Faced with a moronic state Supreme Court ruling that justified
prohibiting same-sex marriage on the basis that the state
had a legitimate interest in ensuring that marriage was only
for people who could procreate together, they decided to fight
it by “working to put the Court’s ruling into law.”
They are trying to get three initiatives on the ballot. The
first would annull any marriage for which the couple didn’t
provide proof of procreation within three years. The second
would prohibit divorce once children had been conceived. The
third would make having a child together the equivalent of
a legal marriage ceremony. The goal, of course, is to force
the court, or at least the public at large, to realize the
absurdity of the “marriage is about making kids” argument.
It does, however, beg a question. What is the state’s
interest in privileging marriage? On-going uproar notwithingstanding,
it is painfully obvious that if the state is going to do so,
it should treat same-sex and different-sex couples equally.
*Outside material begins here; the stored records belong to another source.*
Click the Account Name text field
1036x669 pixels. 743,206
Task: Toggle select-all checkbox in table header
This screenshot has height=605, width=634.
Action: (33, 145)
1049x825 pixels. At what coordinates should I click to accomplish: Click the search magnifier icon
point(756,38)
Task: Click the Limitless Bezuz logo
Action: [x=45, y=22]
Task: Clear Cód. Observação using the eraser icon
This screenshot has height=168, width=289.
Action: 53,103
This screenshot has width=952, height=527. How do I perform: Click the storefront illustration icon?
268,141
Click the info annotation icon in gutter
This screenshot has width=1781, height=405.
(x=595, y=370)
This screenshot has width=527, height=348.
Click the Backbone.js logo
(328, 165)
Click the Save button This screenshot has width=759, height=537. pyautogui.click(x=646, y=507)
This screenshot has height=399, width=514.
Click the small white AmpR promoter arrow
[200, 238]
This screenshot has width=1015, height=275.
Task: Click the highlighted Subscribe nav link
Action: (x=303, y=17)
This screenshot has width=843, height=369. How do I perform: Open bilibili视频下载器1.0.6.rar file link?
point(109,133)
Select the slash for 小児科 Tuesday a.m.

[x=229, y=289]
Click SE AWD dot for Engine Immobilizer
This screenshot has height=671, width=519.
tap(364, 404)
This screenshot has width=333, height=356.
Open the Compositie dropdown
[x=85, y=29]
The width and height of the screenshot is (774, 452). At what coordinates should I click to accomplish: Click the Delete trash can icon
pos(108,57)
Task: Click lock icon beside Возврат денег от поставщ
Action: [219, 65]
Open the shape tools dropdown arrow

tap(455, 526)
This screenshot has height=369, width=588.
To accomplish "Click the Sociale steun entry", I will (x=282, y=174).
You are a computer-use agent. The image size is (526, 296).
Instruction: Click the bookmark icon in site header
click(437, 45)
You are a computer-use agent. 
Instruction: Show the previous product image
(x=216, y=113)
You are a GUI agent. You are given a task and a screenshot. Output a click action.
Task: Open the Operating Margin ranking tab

But why are any of us interested in registering the
state of our intimate relationships with the government? And
why would a reasonable government want us to?
The answer is complicated, of course, but it boils down to
this: It’s a better world when we take care of each other.
People are social beings. We form families and familial networks,
of various sorts, because most of us are happier that way.
From the government’s perspective, happier people are healthier,
more stable, more productive. Within families we also redistribute
resources to allow for a lot of essential, yet unpaid work:
raising children, absolutely—but also caring for the elderly,
disabled, or infirm; letting each other take time to go to
school; cushioning the effects of job or health crises; maintaining
households and volunteering in our communities.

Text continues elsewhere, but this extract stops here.